Russia, which says it launched a “special military operation” in Ukraine on Feb. 24, denies targeting civilians and said images of the deaths were a “monstrous forgery” staged by the West.
State-run Sberbank, Russia’s largest lender, and Alfabank said the new sanctions would not have a significant impact on their operations. read more
The White House also said Biden was signing an executive order that “includes a prohibition on new investment in Russia by U.S. persons wherever located, which will further isolate Russia from the global economy.” This will include a ban on venture capital and mergers, officials said.
As part of a package coordinated with allies, the United States is “dramatically escalating” the financial shock on Russia by cutting off that country’s largest banks, a senior administration official told reporters.
“The reality is the country is descending into economic and financial and technological isolation,” the official said. “And at this rate, it will go back to Soviet-style living standards from the 1980s.”
Also on Wednesday, the U.S. Justice Department charged Russian oligarch Konstantin Malofeyev with violating sanctions imposed on Russia after its invasion of Ukraine.
Attorney General Merrick Garland said authorities had also disrupted a type of global malicious computer network known as a “botnet” controlled by a Russian military intelligence agency.
Seeking to further ratchet up pressure on Putin, the United States is also imposing full blocking sanctions on what the White House called “critical major Russian state-owned enterprises,” which it said would damage the Kremlin’s ability to fund its war effort.

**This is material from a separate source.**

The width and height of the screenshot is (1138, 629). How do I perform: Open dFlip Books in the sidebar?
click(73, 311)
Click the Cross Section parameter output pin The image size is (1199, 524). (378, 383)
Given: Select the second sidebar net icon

The U.S. Treasury Department will name those entities on Thursday, the White House said in a statement.
The U.S. government took action amid mounting accusations of war crimes by Russia in Ukraine.
Grim images emerging from Bucha include a mass grave and bodies of people shot at close range, prompting calls for tougher action against Moscow and an international investigation. read more
U.S. Secretary of State Antony Blinken on Tuesday said the killings were part of a deliberate Russian campaign to commit atrocities.
Neither Blinken nor Russia provided evidence to support the assertions.
A senior French official said the European Union would also likely impose new sanctions on Wednesday.